With those changes made, the parse function is now fairly robust in its current form.

// Recursively parse an s-expression from a file stream
struct SNode *parse_sexpr_file(FILE *fp) {
  // Using a linked list, nodes are appended to the list tail until we 
  // reach a list terminator at which point we return the list head.
  struct SNode *tail, *head = NULL;
  int c;

  while ((c = fgetc(fp)) != EOF) {
    struct SNode *node = NULL;

    if (c == ')') {
      // Terminate list recursion
      break;
    } else if (c == '(') {
      // Begin list recursion
      node = calloc(1, sizeof(struct SNode));
      node->type = LIST;
      node->list = parse_sexpr_file(fp);
    } else if (c == '"') {
      int length = 0;
      char buffer[BUFFER_SIZE];

      // Read until string terminator
      while ((c = fgetc(fp)) != '"' && length < BUFFER_SIZE - 1) {
        buffer[length] = c;
        length++;
      }
      buffer[length] = '\0';

      node = calloc(1, sizeof(struct SNode));
      node->type = STRING;
      node->value = calloc(length + 1, sizeof(char));
      strcpy(node->value, buffer);
    } else if (!isspace(c)) {
      int length = 1;
      char buffer[BUFFER_SIZE] = { c };

      // Read until whitespace or list terminator
      while (!is_terminator(c = fgetc(fp)) && length < BUFFER_SIZE - 1) {
        buffer[length] = c;
        length++;
      }
      buffer[length] = '\0';

      // Put the terminator back
      ungetc(c, fp);

      node = calloc(1, sizeof(struct SNode));
      node->value = calloc(length + 1, sizeof(char));
      strcpy(node->value, buffer);

      if (is_integer(node->value)) {
        node->type = INTEGER;
      } else if (is_float(node->value)) {
        node->type = FLOAT;
      } else {
        node->type = SYMBOL;
      }
    }

    if (node != NULL) {
      if (head == NULL) {
        // Initialize the list head
        head = tail = node;
      } else {
        // Append the node to the list tail
        tail = tail->next = node;
      }
    }
  }

  return head;
}

Deallocating memory

The last thing I needed to do is write a recursive function for freeing the memory that is dynamically allocated by the SNode tree.
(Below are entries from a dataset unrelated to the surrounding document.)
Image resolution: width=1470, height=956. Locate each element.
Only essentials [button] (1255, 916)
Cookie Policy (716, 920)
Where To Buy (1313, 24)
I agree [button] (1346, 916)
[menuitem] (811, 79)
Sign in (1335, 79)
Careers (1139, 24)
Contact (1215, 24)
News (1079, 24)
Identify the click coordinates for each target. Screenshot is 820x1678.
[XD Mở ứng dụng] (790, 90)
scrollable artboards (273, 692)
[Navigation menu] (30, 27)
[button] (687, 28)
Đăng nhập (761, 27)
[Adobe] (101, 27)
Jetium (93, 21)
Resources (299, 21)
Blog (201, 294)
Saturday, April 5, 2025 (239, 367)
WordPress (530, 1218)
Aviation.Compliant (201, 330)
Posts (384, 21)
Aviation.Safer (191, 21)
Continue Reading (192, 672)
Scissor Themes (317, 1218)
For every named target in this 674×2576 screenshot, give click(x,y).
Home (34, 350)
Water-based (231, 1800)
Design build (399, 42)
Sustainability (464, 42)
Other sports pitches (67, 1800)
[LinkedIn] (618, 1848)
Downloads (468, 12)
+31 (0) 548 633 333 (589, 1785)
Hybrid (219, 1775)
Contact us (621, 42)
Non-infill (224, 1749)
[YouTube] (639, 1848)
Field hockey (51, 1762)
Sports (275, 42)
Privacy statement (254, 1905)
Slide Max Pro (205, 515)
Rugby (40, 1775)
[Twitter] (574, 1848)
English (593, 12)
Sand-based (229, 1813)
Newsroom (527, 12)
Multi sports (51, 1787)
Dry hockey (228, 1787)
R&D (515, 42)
This is how that looks.

// Recursively free memory allocated by a node
void snode_free(struct SNode *node) {
  struct SNode *tmp;

  while (node != NULL) {
    tmp = node;

    if (node->type == LIST) {
      snode_free(node->list);
    } else {
      // Free current value
      free(node->value);
      node->value = NULL;
    }

    node = node->next;

    // Free current node
    free(tmp);
    tmp = NULL;
  }
}

Wrapping up

In the end I'm really satisfied with how the parser turned out and I dissassembled the solution down to a level where I could easily implement it in other languages if I need to (or I'm just bored). If you'd like to use or fork the parser then please see my c-sexpr-parser repository.